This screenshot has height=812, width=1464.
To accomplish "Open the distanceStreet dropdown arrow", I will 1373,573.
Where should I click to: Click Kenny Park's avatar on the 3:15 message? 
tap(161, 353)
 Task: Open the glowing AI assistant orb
...
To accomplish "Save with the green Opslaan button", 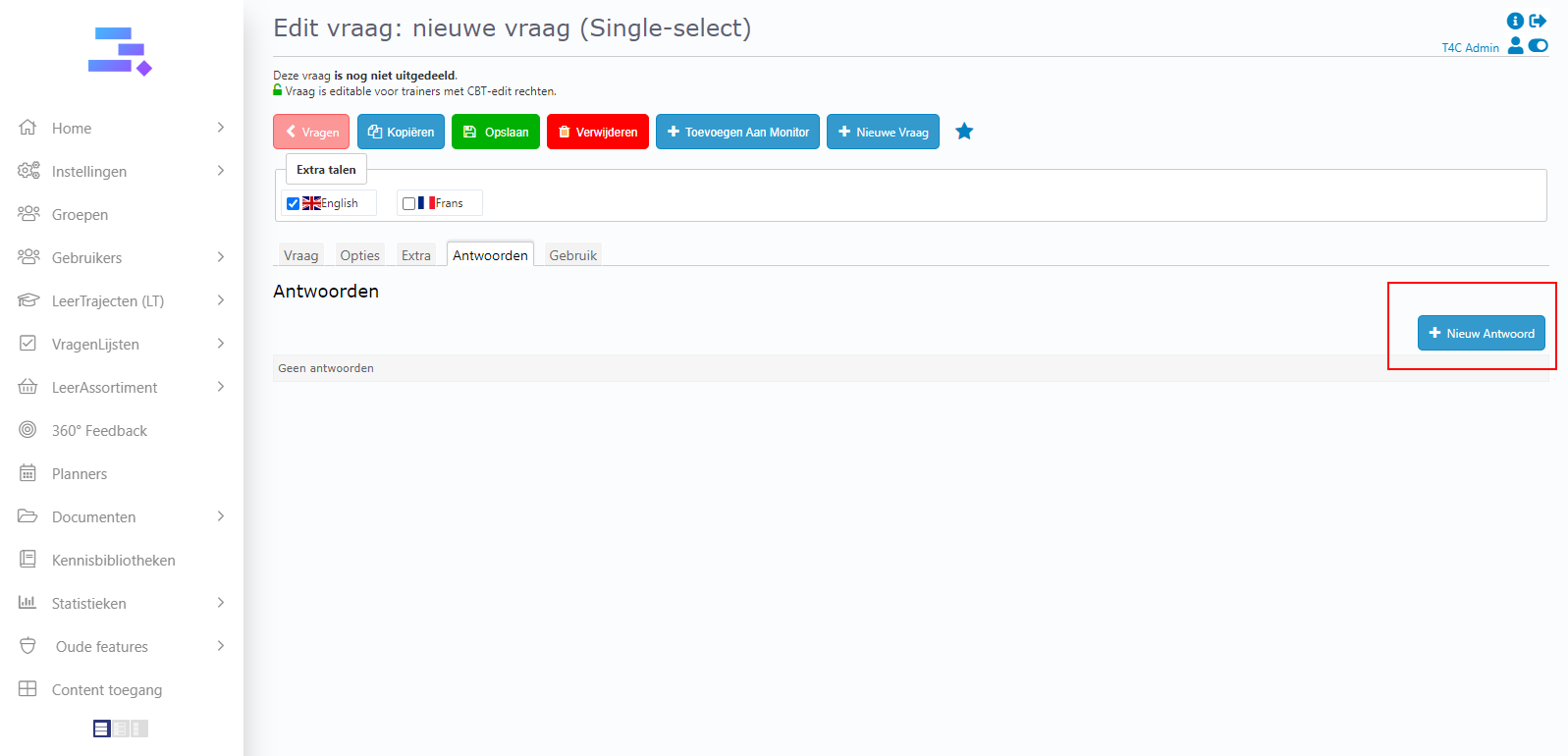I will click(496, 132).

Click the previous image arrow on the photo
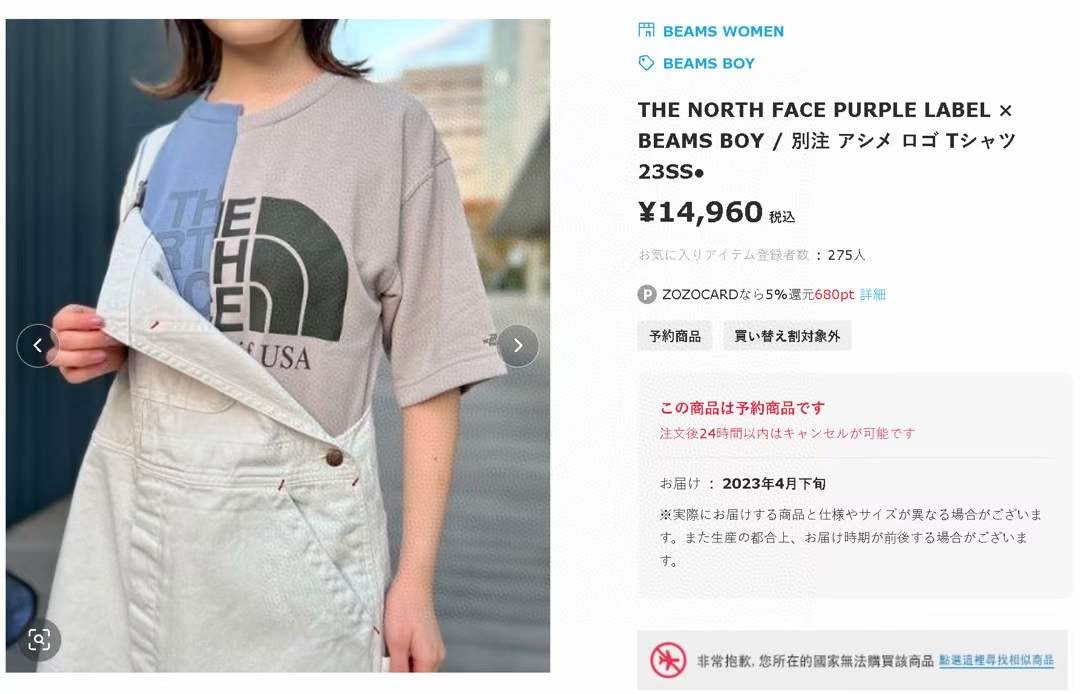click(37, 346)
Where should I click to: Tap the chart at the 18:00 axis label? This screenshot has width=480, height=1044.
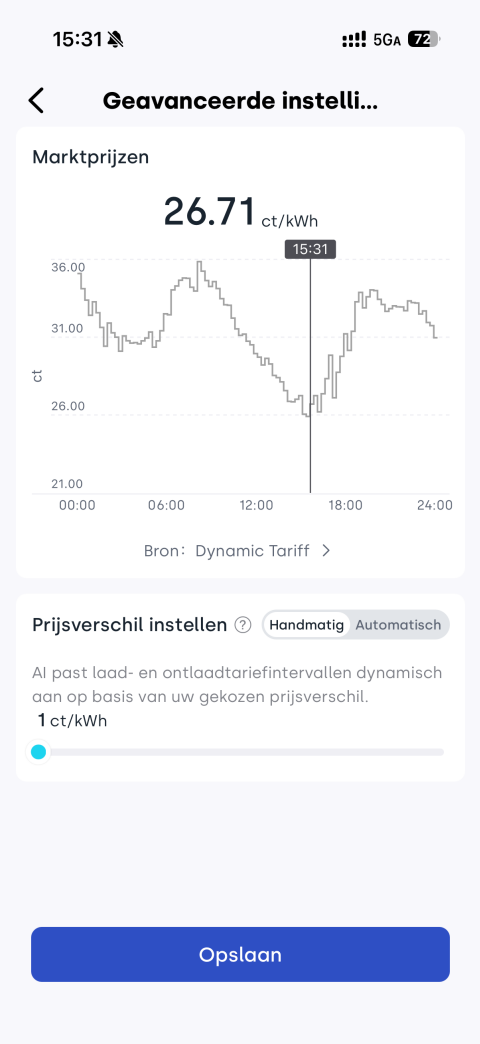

TASK STATEMENT:
Referring to the material above, set down exactly the lines between the line with "This screenshot has height=812, width=1464." and the line with "Task: Open the glowing AI assistant orb", inclusive, and no other lines.

SOLUTION FOR THIS EXERCISE:
This screenshot has height=812, width=1464.
To accomplish "Open the distanceStreet dropdown arrow", I will 1373,573.
Where should I click to: Click Kenny Park's avatar on the 3:15 message? 
tap(161, 353)
 Task: Open the glowing AI assistant orb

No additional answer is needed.